“Like you killed my family? I don’t think you’re going to kill anyone anymore.”
The angel was hanging onto the pillar with pale fingers, but its body was at a ninety-degree angle to the room, and was most of the way through the door. It looked both comical and dreadful. It licked its lips. “Stop it,” it pleaded. “Close the door. I’ll tell you where your sister is . . . She’s still alive . . . ” Door flinched.
And Islington was sucked through the door, a tiny, plummeting figure, shrinking as it tumbled into the blinding gulf beyond. The pull was getting stronger. Richard prayed that his chains and manacles would hold: he could feel himself being sucked toward the opening, and, from the corner of his eye, he could see the marquis dangling from his chains, like a string-puppet being sucked up by a vacuum cleaner.
The table, the leg of which Mr. Vandemar was holding tightly, flew through the air and jammed in the open doorway. Mr. Croup and Mr. Vandemar were dangling out of the door. Mr. Croup, who was clinging, quite literally, to Mr. Vandemar’s coattails, took a deep breath and began slowly to clamber, hand over hand, up Mr. Vandemar’s back. The table creaked. Mr. Croup looked at Door, and he smiled like a fox. “I killed your family,” said Mr. Croup. “Not him. And now I’m—finally—going to finish the . . . “
It was at that moment that the fabric of Mr. Vandemar’s dark suit gave way. Mr. Croup tumbled, screaming, into the void, clutching a long strip of black material. Mr. Vandemar looked down at the flailing figure of Mr. Croup as it fell away from them. He, too, looked over at Door, but there was no menace in his gaze. He shrugged, as best as one can shrug while holding on to a table leg for dear life, and then he said, mildly, “Bye-bye,” and let go of the table leg.
Silently he plunged through the door, into the light, shrinking as he fell, heading for the tiny figure of Mr. Croup. Soon the two shapes merged into one little blob of blackness in a sea of churning purple and white and orange light, and then the black dot, too, was gone. It made some sort of sense, Richard thought: they were a team, after all.
It was getting harder to breathe. Richard felt giddy and light-headed. The table in the doorway splintered and was sucked away through the door. One of Richard’s manacles popped open, and his right arm whipped free. He grabbed the chain holding the left hand, and gripped it as tightly as he could, grateful that the broken finger was on the hand that was still in the manacle; even so, red and blue flashes of pain were shooting up his left arm. He could hear himself, distantly, shouting in pain.

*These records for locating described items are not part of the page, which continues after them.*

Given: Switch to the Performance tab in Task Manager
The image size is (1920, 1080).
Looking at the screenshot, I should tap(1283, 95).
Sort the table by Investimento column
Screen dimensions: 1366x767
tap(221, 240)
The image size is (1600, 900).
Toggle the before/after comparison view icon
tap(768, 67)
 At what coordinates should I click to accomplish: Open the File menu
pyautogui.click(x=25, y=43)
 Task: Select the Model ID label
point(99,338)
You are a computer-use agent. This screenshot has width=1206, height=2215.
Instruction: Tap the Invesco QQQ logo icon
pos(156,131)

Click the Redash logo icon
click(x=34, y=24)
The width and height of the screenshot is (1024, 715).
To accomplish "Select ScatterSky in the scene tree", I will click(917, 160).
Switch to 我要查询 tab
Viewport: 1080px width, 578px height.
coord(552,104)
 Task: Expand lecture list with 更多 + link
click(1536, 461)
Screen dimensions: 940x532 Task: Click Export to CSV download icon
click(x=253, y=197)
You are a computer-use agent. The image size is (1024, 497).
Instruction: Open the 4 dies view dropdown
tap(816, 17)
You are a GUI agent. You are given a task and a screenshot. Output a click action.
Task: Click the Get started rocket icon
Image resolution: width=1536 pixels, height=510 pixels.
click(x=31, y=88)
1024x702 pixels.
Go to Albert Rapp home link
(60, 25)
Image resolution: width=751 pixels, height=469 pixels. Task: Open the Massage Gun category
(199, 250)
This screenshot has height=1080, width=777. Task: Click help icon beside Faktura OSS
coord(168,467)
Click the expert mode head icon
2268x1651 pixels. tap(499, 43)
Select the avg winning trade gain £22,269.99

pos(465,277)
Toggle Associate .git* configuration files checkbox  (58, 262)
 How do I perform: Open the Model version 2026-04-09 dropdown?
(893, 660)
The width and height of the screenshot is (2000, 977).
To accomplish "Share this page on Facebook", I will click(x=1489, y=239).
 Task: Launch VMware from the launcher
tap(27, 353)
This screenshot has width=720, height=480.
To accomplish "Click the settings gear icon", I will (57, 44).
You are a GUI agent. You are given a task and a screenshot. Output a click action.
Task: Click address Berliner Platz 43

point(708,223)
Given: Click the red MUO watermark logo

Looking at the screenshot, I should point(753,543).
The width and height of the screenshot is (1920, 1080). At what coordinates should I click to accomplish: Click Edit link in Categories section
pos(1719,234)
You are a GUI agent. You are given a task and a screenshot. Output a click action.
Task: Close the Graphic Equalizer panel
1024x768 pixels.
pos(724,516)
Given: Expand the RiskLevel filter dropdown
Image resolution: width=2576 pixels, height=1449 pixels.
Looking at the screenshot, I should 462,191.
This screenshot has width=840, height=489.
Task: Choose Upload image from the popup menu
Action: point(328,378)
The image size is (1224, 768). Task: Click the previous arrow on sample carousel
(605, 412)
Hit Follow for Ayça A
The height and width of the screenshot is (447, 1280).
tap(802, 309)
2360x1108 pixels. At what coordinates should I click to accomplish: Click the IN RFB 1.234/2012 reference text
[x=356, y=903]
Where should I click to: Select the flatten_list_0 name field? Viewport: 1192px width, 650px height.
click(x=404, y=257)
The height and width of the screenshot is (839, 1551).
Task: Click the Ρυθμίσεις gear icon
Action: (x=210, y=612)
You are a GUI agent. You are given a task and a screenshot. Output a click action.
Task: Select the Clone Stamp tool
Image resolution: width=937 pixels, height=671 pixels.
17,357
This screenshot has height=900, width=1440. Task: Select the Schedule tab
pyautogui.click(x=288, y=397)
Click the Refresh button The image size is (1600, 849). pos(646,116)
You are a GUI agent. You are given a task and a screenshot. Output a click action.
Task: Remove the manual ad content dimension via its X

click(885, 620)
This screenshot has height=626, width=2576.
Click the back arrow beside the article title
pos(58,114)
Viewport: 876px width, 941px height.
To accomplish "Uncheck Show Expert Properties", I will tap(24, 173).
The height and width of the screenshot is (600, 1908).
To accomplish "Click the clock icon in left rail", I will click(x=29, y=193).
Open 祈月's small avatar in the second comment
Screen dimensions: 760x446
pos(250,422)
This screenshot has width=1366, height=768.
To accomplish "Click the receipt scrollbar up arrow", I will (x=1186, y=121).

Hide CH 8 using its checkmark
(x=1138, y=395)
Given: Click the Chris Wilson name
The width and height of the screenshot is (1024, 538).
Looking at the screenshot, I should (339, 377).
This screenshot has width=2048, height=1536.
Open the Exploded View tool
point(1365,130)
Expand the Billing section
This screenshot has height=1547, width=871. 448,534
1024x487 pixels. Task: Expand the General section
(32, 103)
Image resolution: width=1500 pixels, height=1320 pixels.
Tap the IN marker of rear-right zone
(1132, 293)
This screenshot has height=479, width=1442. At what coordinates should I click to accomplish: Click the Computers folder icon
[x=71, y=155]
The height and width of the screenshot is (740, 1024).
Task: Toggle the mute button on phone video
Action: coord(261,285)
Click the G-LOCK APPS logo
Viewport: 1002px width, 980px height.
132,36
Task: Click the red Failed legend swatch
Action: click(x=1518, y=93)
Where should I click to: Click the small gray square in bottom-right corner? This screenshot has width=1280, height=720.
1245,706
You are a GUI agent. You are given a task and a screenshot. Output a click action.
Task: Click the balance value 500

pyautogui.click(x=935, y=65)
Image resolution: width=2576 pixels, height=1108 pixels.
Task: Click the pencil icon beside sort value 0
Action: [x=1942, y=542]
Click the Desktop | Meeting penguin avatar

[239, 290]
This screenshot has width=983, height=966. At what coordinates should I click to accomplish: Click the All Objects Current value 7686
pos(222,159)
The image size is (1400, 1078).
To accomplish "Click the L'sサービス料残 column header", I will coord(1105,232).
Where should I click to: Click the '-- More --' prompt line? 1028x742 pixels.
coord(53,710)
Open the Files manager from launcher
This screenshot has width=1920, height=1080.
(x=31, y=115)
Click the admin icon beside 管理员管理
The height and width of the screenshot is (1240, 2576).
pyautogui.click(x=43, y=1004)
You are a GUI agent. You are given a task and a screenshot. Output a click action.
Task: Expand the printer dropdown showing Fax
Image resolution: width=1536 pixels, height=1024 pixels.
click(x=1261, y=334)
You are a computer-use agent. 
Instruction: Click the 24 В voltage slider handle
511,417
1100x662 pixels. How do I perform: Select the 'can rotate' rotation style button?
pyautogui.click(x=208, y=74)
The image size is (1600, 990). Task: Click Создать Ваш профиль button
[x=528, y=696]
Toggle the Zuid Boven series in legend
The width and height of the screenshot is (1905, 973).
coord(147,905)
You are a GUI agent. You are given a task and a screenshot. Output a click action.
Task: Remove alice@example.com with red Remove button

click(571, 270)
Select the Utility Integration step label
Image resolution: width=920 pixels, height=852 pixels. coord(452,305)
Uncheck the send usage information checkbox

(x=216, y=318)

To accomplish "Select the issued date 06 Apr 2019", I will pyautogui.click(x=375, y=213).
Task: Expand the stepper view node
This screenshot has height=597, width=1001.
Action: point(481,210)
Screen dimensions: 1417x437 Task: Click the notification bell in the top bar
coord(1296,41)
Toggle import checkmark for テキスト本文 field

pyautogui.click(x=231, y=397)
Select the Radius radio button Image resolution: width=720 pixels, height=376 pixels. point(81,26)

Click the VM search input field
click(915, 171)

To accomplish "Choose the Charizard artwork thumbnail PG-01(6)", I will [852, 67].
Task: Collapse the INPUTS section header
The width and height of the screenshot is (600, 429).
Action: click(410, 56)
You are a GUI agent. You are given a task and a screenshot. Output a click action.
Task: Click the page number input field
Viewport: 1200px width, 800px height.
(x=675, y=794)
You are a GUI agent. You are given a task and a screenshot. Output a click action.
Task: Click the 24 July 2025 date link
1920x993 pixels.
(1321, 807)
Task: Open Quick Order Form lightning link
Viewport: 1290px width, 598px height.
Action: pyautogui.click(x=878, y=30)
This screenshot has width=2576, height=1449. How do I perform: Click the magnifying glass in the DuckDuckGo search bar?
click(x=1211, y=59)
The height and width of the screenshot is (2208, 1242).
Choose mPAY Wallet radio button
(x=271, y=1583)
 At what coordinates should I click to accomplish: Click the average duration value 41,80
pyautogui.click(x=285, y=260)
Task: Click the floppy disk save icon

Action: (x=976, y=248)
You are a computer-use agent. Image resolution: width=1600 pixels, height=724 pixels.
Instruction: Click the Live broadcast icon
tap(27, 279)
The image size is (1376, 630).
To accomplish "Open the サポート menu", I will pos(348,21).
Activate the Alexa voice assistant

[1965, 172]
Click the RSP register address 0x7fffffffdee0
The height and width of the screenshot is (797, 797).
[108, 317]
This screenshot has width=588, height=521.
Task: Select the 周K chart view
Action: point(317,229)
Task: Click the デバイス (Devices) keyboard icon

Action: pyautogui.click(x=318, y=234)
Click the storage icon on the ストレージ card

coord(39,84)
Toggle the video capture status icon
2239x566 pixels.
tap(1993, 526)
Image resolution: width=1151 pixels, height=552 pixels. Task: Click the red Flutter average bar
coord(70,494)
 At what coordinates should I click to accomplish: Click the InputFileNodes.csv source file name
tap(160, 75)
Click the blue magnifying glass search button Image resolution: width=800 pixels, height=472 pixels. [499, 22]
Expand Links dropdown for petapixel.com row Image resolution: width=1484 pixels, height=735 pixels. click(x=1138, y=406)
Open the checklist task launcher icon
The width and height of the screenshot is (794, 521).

He could not breathe. White blotches of light exploded behind his eyes. He could feel the chain beginning to give way . . .
The sound of the black door slamming closed filled his whole world. Richard fell violently back against the cold iron pillar, and slumped to the floor. There was silence, then, in the hall—silence, and utter darkness, in the Great Hall under the earth. Richard closed his eyes: it made no difference to the darkness, and he opened his eyes once more.
The hush was broken by the marquis’s voice, asking, drily, “So where did you send them?” And then Richard heard a girl’s voice talking. He knew it had to be Door’s, but it sounded so young, like the voice of a tiny child at bedtime, at the end of a long and exhausting day. “I don’t know . . . a long way away. I’m . . . very tired now. I . . . “
“Door,” said the marquis. “Snap out of it.” it was good that he was saying it, thought Richard, somebody had to, and Richard could no longer remember how to talk. There was a click, then, in the darkness: the sound of a manacle opening, followed by the sound of chains falling against a metal pillar. Then the sound of a match being struck. A candle was lit: it burned weakly, and flickered in the thin air. Fire and fleet and candlelight, thought Richard, and he could not remember why.
Door walked, unsteadily, to the marquis, holding her candle. She reached out a hand, touched his chains, and his manacles clicked open. He rubbed his wrists. Then she walked over to Richard, and touched his single remaining manacle. It fell open. Door sighed, then, and sat down beside him. He reached out his good arm and cradled her head, holding her close to him. He rocked her slowly back and forth, crooning a wordless lullaby. It was cold, cold, there in the angel’s empty hall; but soon the warmth of unconsciousness reached out and enveloped them both.
The marquis de Carabas watched the sleeping children. The idea of sleep—of returning, even for a short time, to a state so horribly close to death—scared him more than he would have ever believed. But, eventually, even he put his head down on his arm, and closed his eyes.